## THE INPUT
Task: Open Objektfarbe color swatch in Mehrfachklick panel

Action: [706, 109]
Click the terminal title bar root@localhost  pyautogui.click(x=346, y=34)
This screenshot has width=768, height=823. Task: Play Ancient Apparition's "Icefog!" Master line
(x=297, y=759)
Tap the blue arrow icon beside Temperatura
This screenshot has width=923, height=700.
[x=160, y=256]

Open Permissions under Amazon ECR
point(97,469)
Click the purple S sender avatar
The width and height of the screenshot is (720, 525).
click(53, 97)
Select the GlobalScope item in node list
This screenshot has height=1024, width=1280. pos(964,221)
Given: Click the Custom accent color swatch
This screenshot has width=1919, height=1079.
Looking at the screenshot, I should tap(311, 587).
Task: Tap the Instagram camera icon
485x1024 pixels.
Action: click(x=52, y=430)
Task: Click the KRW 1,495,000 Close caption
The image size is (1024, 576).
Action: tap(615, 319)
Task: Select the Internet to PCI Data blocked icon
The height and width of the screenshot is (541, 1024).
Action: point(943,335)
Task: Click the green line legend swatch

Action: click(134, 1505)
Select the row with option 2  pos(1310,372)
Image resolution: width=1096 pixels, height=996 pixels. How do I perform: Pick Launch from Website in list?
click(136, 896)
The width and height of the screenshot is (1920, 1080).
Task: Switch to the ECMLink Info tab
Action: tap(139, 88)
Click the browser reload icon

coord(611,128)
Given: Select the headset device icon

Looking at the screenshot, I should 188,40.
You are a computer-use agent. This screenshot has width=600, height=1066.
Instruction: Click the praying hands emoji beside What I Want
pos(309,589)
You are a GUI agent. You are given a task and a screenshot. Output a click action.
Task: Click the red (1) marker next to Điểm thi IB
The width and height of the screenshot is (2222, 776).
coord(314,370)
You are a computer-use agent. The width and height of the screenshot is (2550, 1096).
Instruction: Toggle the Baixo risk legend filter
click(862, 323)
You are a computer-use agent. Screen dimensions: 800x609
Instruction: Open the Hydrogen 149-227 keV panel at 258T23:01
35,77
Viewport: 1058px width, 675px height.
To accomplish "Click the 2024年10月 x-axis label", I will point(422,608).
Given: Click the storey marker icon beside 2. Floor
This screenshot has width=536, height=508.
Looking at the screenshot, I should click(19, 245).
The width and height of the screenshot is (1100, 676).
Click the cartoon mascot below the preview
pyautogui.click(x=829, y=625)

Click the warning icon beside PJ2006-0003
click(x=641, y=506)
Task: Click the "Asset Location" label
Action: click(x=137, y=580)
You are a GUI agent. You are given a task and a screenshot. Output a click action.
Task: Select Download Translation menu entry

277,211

## TASK BRIEF
Rename "legend" to "key" and write out the records again, starting at the line that has "Task: Click the KRW 1,495,000 Close caption" and stopping after the line that has "Action: click(x=137, y=580)". Leave everything else unchanged.

## CORRECT ANSWER
Task: Click the KRW 1,495,000 Close caption
The image size is (1024, 576).
Action: tap(615, 319)
Task: Select the Internet to PCI Data blocked icon
The height and width of the screenshot is (541, 1024).
Action: point(943,335)
Task: Click the green line key swatch

Action: click(134, 1505)
Select the row with option 2  pos(1310,372)
Image resolution: width=1096 pixels, height=996 pixels. How do I perform: Pick Launch from Website in list?
click(136, 896)
The width and height of the screenshot is (1920, 1080).
Task: Switch to the ECMLink Info tab
Action: tap(139, 88)
Click the browser reload icon

coord(611,128)
Given: Select the headset device icon

Looking at the screenshot, I should 188,40.
You are a computer-use agent. This screenshot has width=600, height=1066.
Instruction: Click the praying hands emoji beside What I Want
pos(309,589)
You are a GUI agent. You are given a task and a screenshot. Output a click action.
Task: Click the red (1) marker next to Điểm thi IB
The width and height of the screenshot is (2222, 776).
coord(314,370)
You are a computer-use agent. The width and height of the screenshot is (2550, 1096).
Instruction: Toggle the Baixo risk key filter
click(862, 323)
You are a computer-use agent. Screen dimensions: 800x609
Instruction: Open the Hydrogen 149-227 keV panel at 258T23:01
35,77
Viewport: 1058px width, 675px height.
To accomplish "Click the 2024年10月 x-axis label", I will point(422,608).
Given: Click the storey marker icon beside 2. Floor
This screenshot has width=536, height=508.
Looking at the screenshot, I should click(19, 245).
The width and height of the screenshot is (1100, 676).
Click the cartoon mascot below the preview
pyautogui.click(x=829, y=625)

Click the warning icon beside PJ2006-0003
click(x=641, y=506)
Task: Click the "Asset Location" label
Action: click(x=137, y=580)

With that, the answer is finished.